Social Security Reform Plans Would Strenthen System
December 19, 2001
The final report of the president's Commission to Strengthen Social Security includes three broad frameworks for reform. Congress and the administration must develop the details, but all three options include a provision allowing workers to invest a portion of their Social Security taxes in a private retirement account (PRA).
- Option one integrates PRAs into Social Security and doesn't include any other changes to the system. It would not fully cure the current system's long-term insolvency within the 75-year valuation period without additional revenues.
- Workers who choose to participate would invest two percentage points of their 12.4 percent Social Security tax in an individual account.

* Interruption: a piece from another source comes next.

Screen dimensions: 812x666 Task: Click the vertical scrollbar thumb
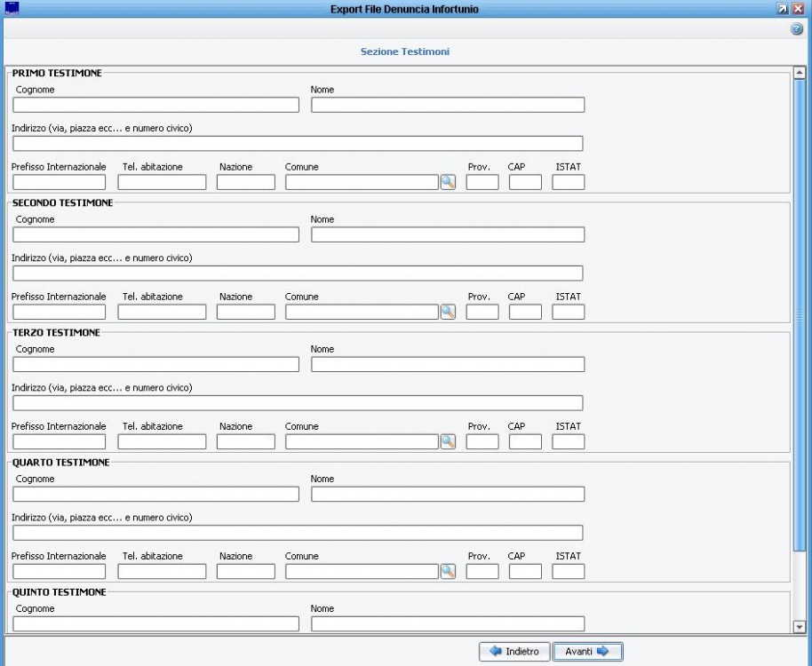click(x=798, y=315)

- Option two -- which would let workers invest four percentage points of their Social Security tax in PRAs -- would have a benefits floor by 2018, which would guarantee low-income workers benefits equal to 120 percent of the poverty level.

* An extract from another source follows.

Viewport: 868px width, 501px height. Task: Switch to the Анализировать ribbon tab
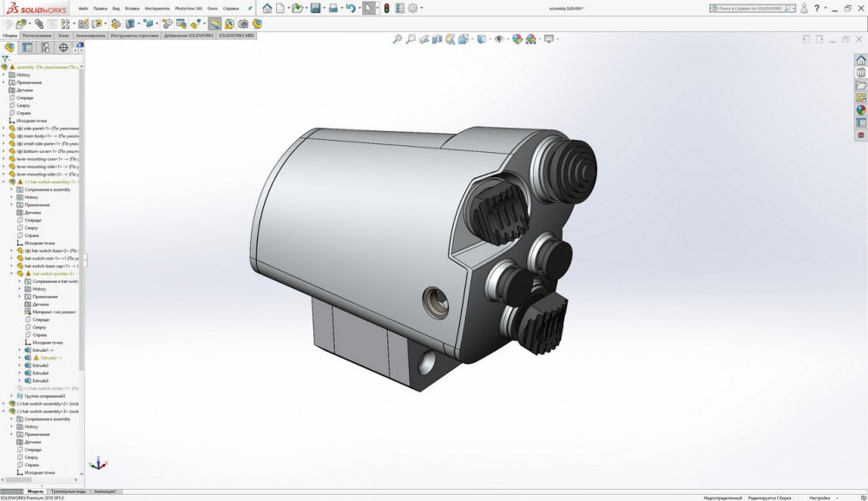89,36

- If the account earns a two percent average real rate of return, the account holder would receive a pension equal to the reformed benefit level -- and surviving spouse benefits would increase to 75 percent of the couple's benefits.

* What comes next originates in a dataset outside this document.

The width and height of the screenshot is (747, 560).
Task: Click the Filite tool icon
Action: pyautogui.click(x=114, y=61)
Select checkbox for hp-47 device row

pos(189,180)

The third option makes the most changes to the system. Workers who invest one percent of payroll (over and above their Social Security taxes) into a PRA may also divert 2.5 percentage points of the 12.4 percent Social Security tax -- up to a $1,000 maximum -- into the account.
Over time, PRAs will alleviate pressures on the current system. But while all the approaches represent steps in the right direction, total reform can only be accomplished by a completely funded private system.